President Shimon Peres,
2012 President Conference
Photo Batya Medad
40 years have passed. Most of Israel's citizens did not personally experience the shock of the fearful siren, wailing up and down, that at 2 PM ripped through the silence of the holiness of Yom Kippur. The nation was wrapped then in its fast, gathered in the synagogues, or in the privacy of their homes. The gates of heaven were not open that day, the prayers were not answered, the war broke out. The fire was on two fronts, the north and the south, by the time the siren sounded, the first soldiers had already fallen. Israel had made a mistake and was surprised, and her children gave their lives with amazing heroism and saved it from the valley of tears. -- President Shimon Peres, at memorial ceremony on Har Herzl for the fallen soldiers of the Yom Kippur WarIsraelis, like many other people tend to credit themselves and other humans for good things and blame G-d for the bad. I see like in the complete opposite direction. We humans tend to misuse our gift of Free Will and make the wrong decisions. I'm not talking about buying the wrong color dress, a boring book or even a lemon of a car. I'm talking about dangerous things, like the Israeli Government decisions that caused the horrendous death toll in the first days of the 1973 Yom Kippur War and almost caused the destruction of the State of Israel.

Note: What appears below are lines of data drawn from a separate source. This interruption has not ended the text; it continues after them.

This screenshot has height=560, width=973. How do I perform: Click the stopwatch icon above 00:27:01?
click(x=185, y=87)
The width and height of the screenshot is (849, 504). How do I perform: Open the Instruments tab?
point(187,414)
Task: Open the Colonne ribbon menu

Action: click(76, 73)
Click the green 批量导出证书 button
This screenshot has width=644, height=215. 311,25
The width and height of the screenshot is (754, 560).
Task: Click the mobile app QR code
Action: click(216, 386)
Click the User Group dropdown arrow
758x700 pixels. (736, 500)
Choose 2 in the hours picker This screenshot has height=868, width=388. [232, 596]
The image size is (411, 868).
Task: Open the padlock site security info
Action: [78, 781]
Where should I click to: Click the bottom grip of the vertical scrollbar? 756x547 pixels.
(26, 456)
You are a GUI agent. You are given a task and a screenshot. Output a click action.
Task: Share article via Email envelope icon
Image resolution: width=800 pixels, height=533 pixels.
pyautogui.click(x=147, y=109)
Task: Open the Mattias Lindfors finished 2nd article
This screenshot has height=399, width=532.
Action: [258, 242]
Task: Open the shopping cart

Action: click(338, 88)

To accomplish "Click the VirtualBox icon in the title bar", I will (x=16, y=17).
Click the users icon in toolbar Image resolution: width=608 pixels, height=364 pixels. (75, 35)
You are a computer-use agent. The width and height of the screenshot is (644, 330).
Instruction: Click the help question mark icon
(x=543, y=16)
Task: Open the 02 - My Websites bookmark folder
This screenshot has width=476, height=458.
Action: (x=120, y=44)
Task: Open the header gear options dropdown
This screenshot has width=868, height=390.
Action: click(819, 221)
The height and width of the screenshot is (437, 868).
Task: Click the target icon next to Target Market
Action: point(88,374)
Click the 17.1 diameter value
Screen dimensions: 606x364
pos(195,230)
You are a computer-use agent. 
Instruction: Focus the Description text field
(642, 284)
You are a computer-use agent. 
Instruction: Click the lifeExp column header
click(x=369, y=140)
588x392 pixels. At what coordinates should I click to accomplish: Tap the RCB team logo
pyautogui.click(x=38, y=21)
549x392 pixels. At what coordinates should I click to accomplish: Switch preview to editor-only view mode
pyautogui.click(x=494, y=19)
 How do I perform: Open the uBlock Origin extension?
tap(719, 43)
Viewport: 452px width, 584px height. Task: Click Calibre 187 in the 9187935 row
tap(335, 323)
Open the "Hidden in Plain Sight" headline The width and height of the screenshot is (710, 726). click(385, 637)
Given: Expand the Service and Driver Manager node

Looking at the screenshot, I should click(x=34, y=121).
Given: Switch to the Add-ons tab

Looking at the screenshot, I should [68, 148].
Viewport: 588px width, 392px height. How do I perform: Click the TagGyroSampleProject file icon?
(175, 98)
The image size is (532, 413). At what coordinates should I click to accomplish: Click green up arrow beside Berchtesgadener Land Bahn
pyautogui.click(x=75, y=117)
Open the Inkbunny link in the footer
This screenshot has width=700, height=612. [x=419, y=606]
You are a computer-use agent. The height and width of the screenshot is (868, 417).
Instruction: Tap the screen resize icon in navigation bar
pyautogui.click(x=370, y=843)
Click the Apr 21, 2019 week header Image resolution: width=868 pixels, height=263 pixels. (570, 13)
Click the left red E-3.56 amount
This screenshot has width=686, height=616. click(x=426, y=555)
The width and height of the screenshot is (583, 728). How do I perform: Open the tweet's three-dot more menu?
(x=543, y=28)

Immediately after the 1967 Six Days War, the country was filled with signs thanking the IDF for the victory, even though the great victory bore no relation to the battle plans. In simple terms, G-d took over steering the ship. While the Israeli Labor-ked Government had always made it clear that it was perfectly satisfied with the Land under Israeli control since the 1949 ceasefire, G-d decided otherwise. And instead of recognizing that G-d knows more than man, successive Israeli governments for the past forty-six 46 years have been begging the Arabs to take back the Land we won in a fighting for our lives and existence defensive war in exchange for a "peace treaty."
Shimon Peres personifies that faulty reasoning. For whatever reason, G-d has made him one of the last, if not the very last of that generation that refuses to accept G-d's will. And Peres, instead of recognizing and admitting his mistakes has continued for almost half a century taking credit for our survival and promoting his faux peace.
I'm not as optimistic as MK Elkin who thinks that Israelis have "sobered up" and recognize the futility of their quest for peace.
I think a serious step would be when we hear Israeli and Jewish leaders thank G-d for stopping the Holocaust and blaming human free will for causing the death of millions. All of this philosophy and history are related. That's the key. We're still stuck in the syndrome of the "Sin of the Spies," when ten out of the twelve tribal leaders feared the challenges of liberating aka conquering the Promised Land, and they sold their faulty opinion to the masses of recently enslaved Jews. It seems we're still sentenced to wander the desert and await a Joshua to lead us into Jewish Sovereignty in the Holy Land.
4 comments:
Wonderful post as usual Batya! I agree with every word you wrote! Bravo!
Netivotgirl, thanks so much. Your words mean a lot to me.
Peres, hale and hearty at 90, epitomizes the statement of the Sages that the truly wicked get their good deeds paid for in this world so as to pay fully in the next.